We are moving everything to the new site. Please visit our new Stata page. This site will no longer be updated.
browse and edit let us view the data in a spreadsheet-like form.
browse opens the view-only Data Browser, where we are not allowed to modify data.
edit similarly opens the Data Editor, which, unlike the Browser, allows us to modify data. However, it is not recommended that we change our data interactively in the Editor, at least not without copying and pasting the relevant commands of the changes reflected in the Results window to the do-file.
describe, codebook, list, and count describe our variables.
describe produces a summary of the dataset, including its storage type, display format, value label and variable label. If no variable is specified, describe will describe every variable in the dataset.
. sysuse auto
. describe m*
storage display value
variable name type format label variable label
-------------------------------------------------------------------
make str18 %-18s Make and Model
mpg int %8.0g Mileage (mpg)
This gives us all variables whose names start with m, which are make and mpg.
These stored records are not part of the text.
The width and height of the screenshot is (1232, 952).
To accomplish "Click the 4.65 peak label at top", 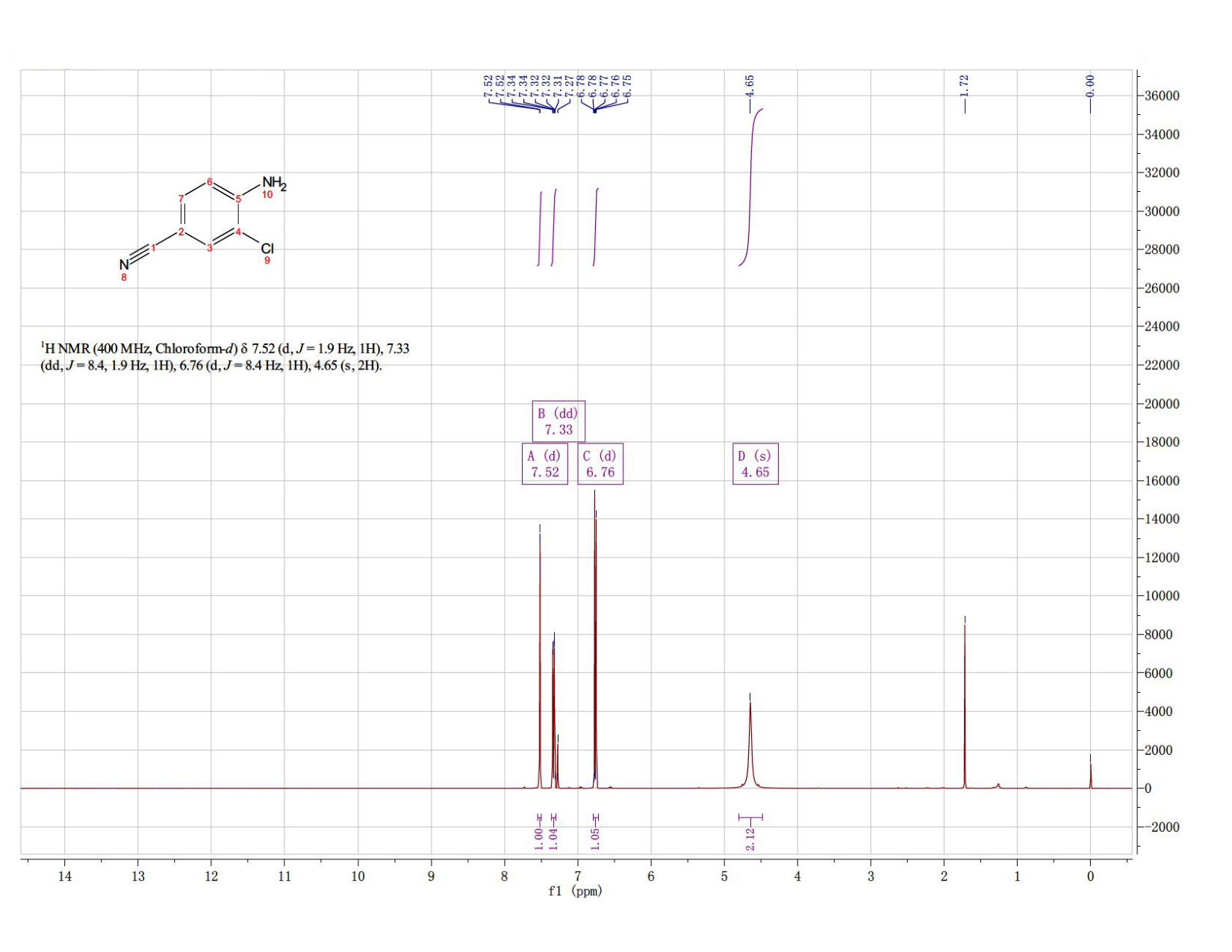I will [x=750, y=85].
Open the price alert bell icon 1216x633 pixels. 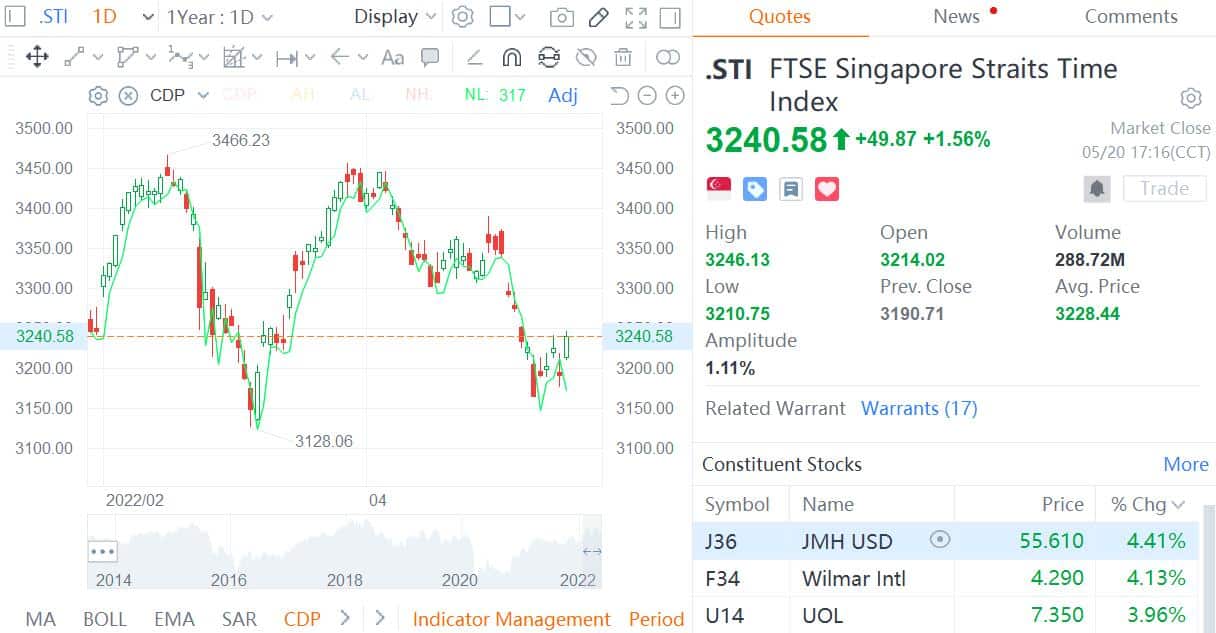(x=1097, y=188)
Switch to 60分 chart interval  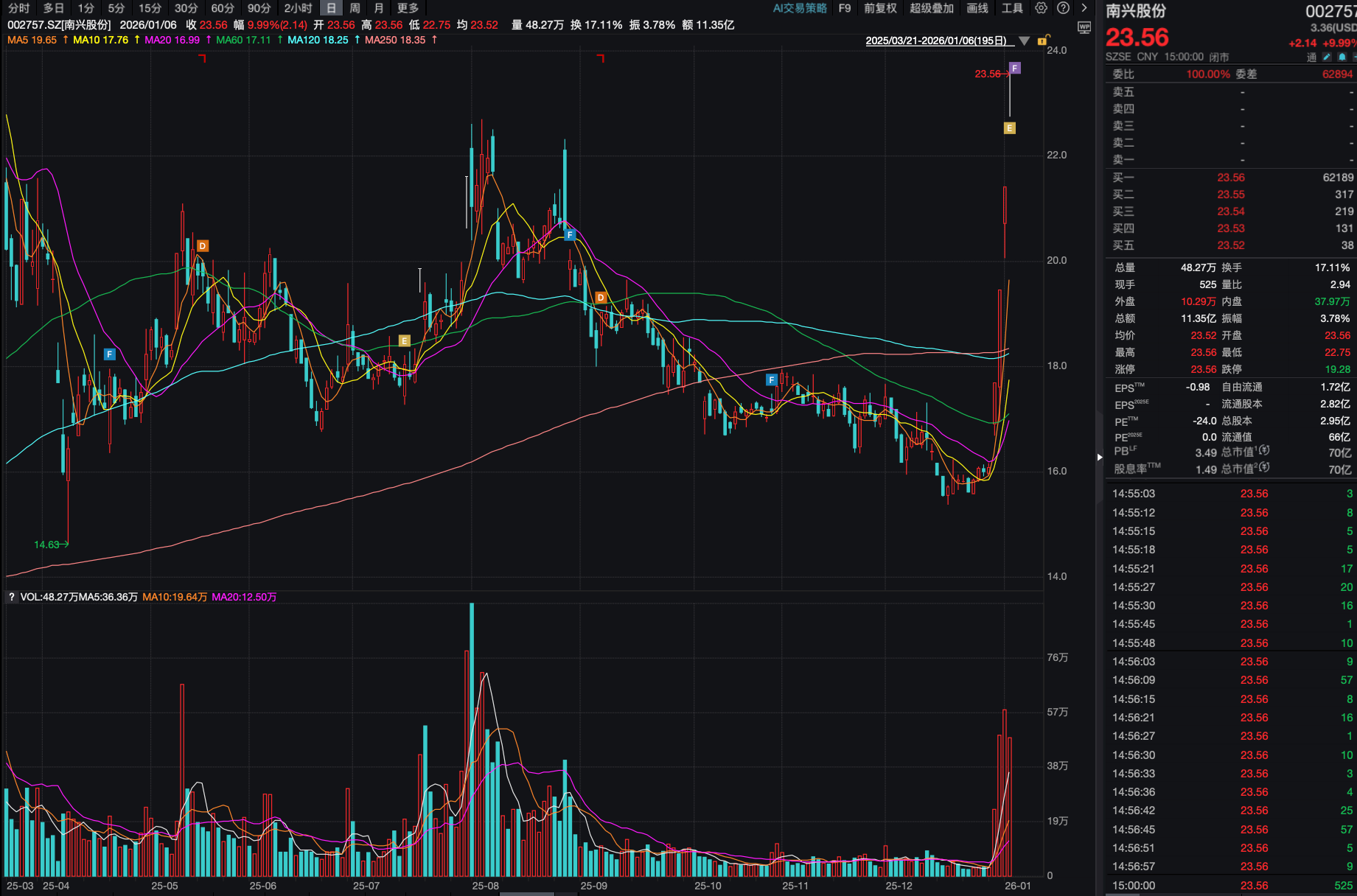(223, 8)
codebook produces more information than describe does. It gives descriptive statistics for numeric variables and a sample of observations for string variables, in addition to the variable names, labels, and data type.
. sysuse auto
. codebook m*
---------------------------------------------------------------------------------------------------
make Make and Model
---------------------------------------------------------------------------------------------------
type: string (str18), but longest is str17
unique values: 74 missing "": 0/74
examples: "Cad. Deville"
"Dodge Magnum"
"Merc. XR-7"
"Pont. Catalina"
warning: variable has embedded blanks
---------------------------------------------------------------------------------------------------
mpg Mileage (mpg)
---------------------------------------------------------------------------------------------------
type: numeric (int)
range: [12,41] units: 1
unique values: 21 missing .: 0/74
mean: 21.2973
std. dev: 5.7855
percentiles: 10% 25% 50% 75% 90%
14 18 20 25 29
list lists values of the variables.
. sysuse auto
. list make-rep78 in 10/20 if price > 6000, table lists the values of the variables from make to rep78 from the 10th to 20th rows, whose prices are greater than 6000, in the form of a table.
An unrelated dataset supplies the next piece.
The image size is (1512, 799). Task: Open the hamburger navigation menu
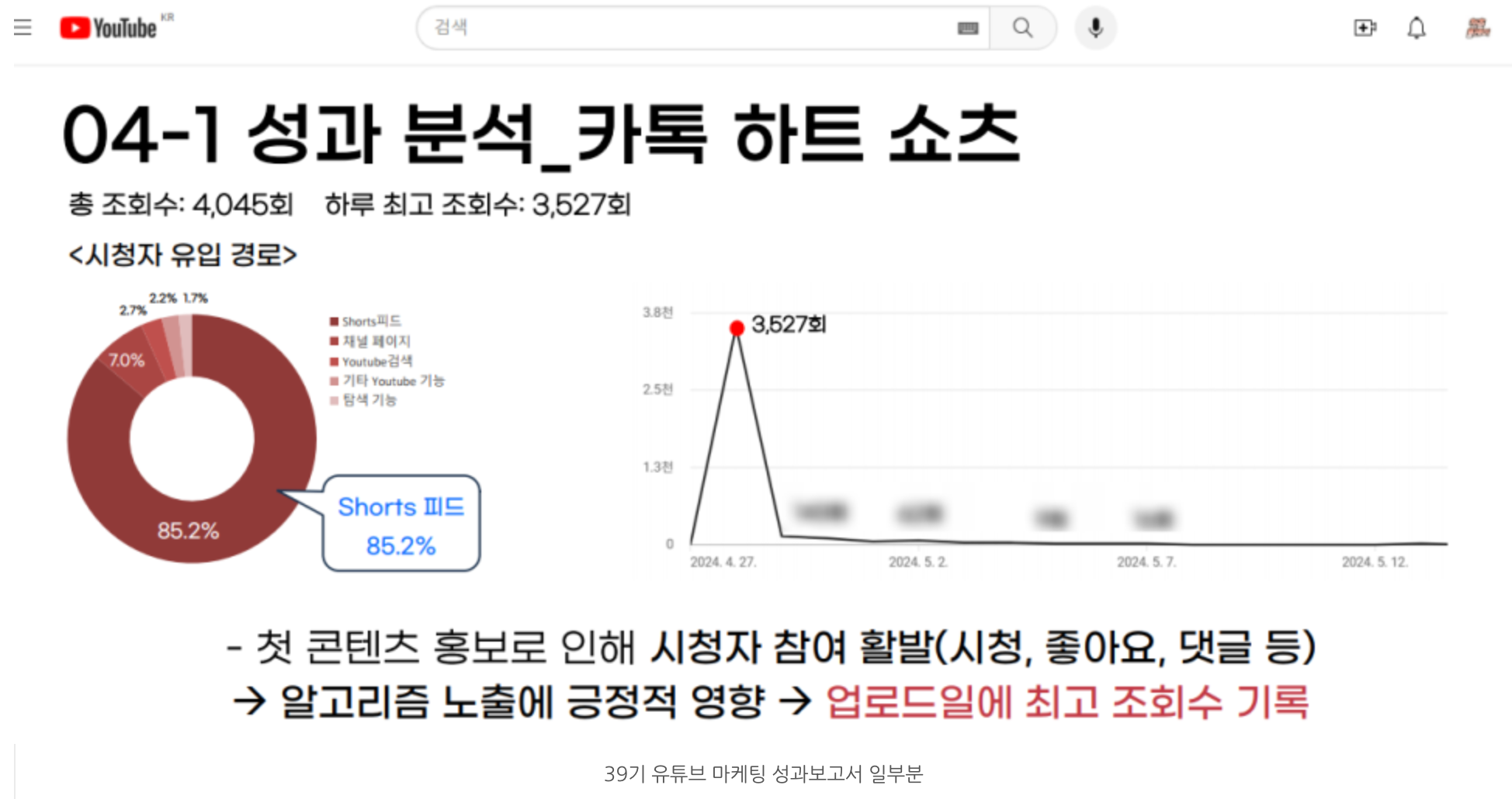[23, 27]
+--------------------------------------+
| make price mpg rep78 |
|--------------------------------------|
11. | Cad. Deville 11,385 14 3 |
12. | Cad. Eldorado 14,500 14 2 |
13. | Cad. Seville 15,906 21 3 |
+--------------------------------------+
count counts the number of observations that satisfy the specified conditions.
. sysuse auto
. count in 10/20 if price > 6000 counts the number of observations from the 10th to 20th rows and whose prices are greater than 6000. In this case Stata will return 3.
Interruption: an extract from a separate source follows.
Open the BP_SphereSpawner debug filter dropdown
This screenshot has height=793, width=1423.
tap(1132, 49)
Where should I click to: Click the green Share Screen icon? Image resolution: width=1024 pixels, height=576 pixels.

The four commands all produce summary statistics; the choice of the command, however, depends on the question we ask.
summarize returns a variety of univariate summary statistics. If no options have been specified for the variables, it displays the number of observations, mean, standard deviation, minimum and maximum values.
. sysuse auto
. sum weight, detail produces additional statistics with the detail option, including skewness, kurtosis, the four smallest and four largest values, and various percentiles.
Weight (lbs.)
-------------------------------------------------------------
Percentiles Smallest
1% 1760 1760
5% 1830 1800
10% 2020 1800 Obs 74
25% 2240 1830 Sum of Wgt. 74
50% 3190 Mean 3019.459
Largest Std. Dev. 777.1936
75% 3600 4290
90% 4060 4330 Variance 604029.8
95% 4290 4720 Skewness .1481164
99% 4840 4840 Kurtosis 2.118403
tabulate produces one- and two-way tables of frequencies.
. sysuse auto
. tab rep78 produces the distribution of the variable car repair record rep78.
Repair |
Record 1978 | Freq. Percent Cum.
------------+-----------------------------------
1 | 2 2.90 2.90
2 | 8 11.59 14.49
3 | 30 43.48 57.97
4 | 18 26.09 84.06
5 | 11 15.94 100.00
------------+-----------------------------------
Total | 69 100.00
In combination with the categorical variable, tabulate can produce a cross-tabulation of summary statistics by category.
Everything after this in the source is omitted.